Lily the Lil Big Hauler Boxcab Bash

Picked up a green Lil Big Hauler last BTS with the intent of bashing something using the drive for something, after some contemplation and investigation I decided to do what I have been considering since the first day I picked up a Lil Big Hauler caboose, namely using the Bobber-bash method to try a really little Boxcab:

Here is the Lil Big Hauler cut dow a bit:










Early test fit, it sits almost exactly in between the engines end beams










Underside caboose with chassis removed










Cupola cut off and filled, body fitted with screws onto LBH drive.




























Clear plastic added to windows, stuff added to rooftop:










Painted, for now I will keep the "Shortline Rwy" 



















Need to wait for new link/pin LGB couplers to show up, this will be nice to pull the LBH coaches on the Pizza.

One thing, I am short 2 headlamps, if anyone has a couple spare Bug Hauler light housings like this, please PM me.











What to call it? well as its a 'Lil' hauler, I'm calling this one 'Lily'


----------



## Totalwrecker (Feb 26, 2009)

Cute and so small you had to put the steering wheel out on the front deck! 

Looks grand. 

John


----------



## placitassteam (Jan 2, 2008)

Very nice little bash!


----------



## Dave Meashey (Jan 2, 2008)

"Cute and so small you had to put the steering wheel out on the front deck!"

John;

That quote is even more humorous to me because of something local that I remember. For a few years, the Executive Director of the Virginia Museum of Transportation was a lady, who knew practically NOTHING about trains. She was good at raising money, but that is where it stopped. She once asked one of the other museum staff, "How do they steer trains?"

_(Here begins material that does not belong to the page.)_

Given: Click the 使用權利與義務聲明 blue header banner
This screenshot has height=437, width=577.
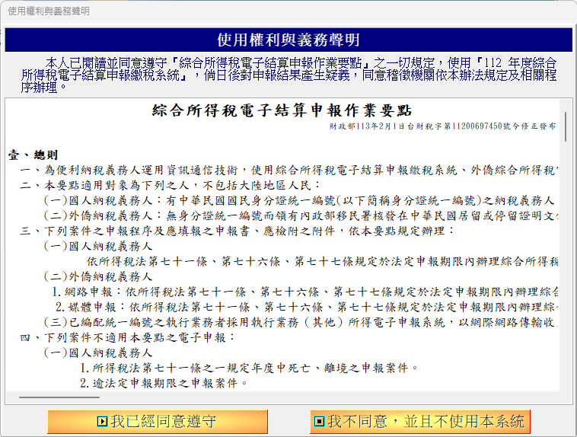Looking at the screenshot, I should click(x=289, y=40).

(Uh, it's this high-tech guidance system known as TRACKS.)

Have fun,
David Meashey


----------



## vsmith (Jan 2, 2008)

Lily is finally finished, I got ahold of some LGB couplers and headlights





































The couplers are a bit long, I had to use Bachmanns coupler adaptors and they stick pretty far out 

on these, we'll see how they work out.


----------



## Amber (Jul 29, 2011)

Pretty cool!


----------



## vsmith (Jan 2, 2008)

Thanks 

Those coupler just stuck way too far out so I have removed the LGB link/pins and the B'mann adaptors and since replaced them with a pair of Sri Lanka specials that now sit right on the end beams and looks far better.


----------